わたいりカウンター

わたいしの時もある

何なれや

草枕結う手許(ばかり)は何なれや

 露も涙も をきかへりつつ

(後撰/離別 羈旅/1366)

 野宿するときに、そこら辺の草を集めて丸めて枕にしてるときに泣いちゃった歌。
 「かへり」は、「辺りは静まりかえっていた」の「かへり」で「ひどく~する」の意味。訳すなら「枕結う手許(ばかり)は何なれや」草枕作ってる手元がさ、何なんだろうね、「露も涙も をきかへりつつ」露でも涙でもびっしょり濡れててさ、という感じでしょうか。

 詞書きも詠者も書かれていないのですが、新大系*1では前歌1365番の前に「京に思ふ人侍て、遠き所よりまうで来ける、道に留まりて、九月許に」「よみ人知らず」とあるのを指摘し、暫定的にこの歌も同じ状況、詠者としています。
 思い人の所に遠いところからかえってくる時に、ふと泣いてしまう。暫定的とはいえ新大系の説は少し不思議です。遠いところに言っている間につらいことがあったのでしょうか。もうしばらくしたら恋人に会えるのに?
 しかし前歌を見ると、鹿の求愛の声を聞いて感情移入してしまって悲しいと歌っていました。確かに、きっかけがあって泣いているなら、それを続けて描写するのは自然です。

 しかし、独立した一首として仮定してみました。これらは誤読の可能性が高いのですがそれでもあと2通りの解釈を考えました。

  ひとつは、気軽な世間話としての誇張表現。単に枕が濡れていて、手も濡れてしまったので、俺もつらかったわ~というくらいのテンション。どちらかというとしんみりと言うより、ネタにして自分の中で一段落するのが目的というのはありそうかなと。

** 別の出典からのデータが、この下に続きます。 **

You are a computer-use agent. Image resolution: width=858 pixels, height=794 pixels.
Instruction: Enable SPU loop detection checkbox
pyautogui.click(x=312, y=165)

 もうひとつは、緊張の糸がぷつんと切れてしまったのを克明に描写した説。生活の中で皿洗いしてるときとかに、ふと泣きたくなったことないですか? これから寝ようってのに草枕が濡れている。その感触でふっと我に返って泣いてしまったのではないでしょうか。
 友達にこないだの出張どうだった?と聞いたら、いや新幹線で泣いちゃってさ。と答えられたときのような、しんみりした親密な打ち明け話のような雰囲気がこの歌にはある気がします。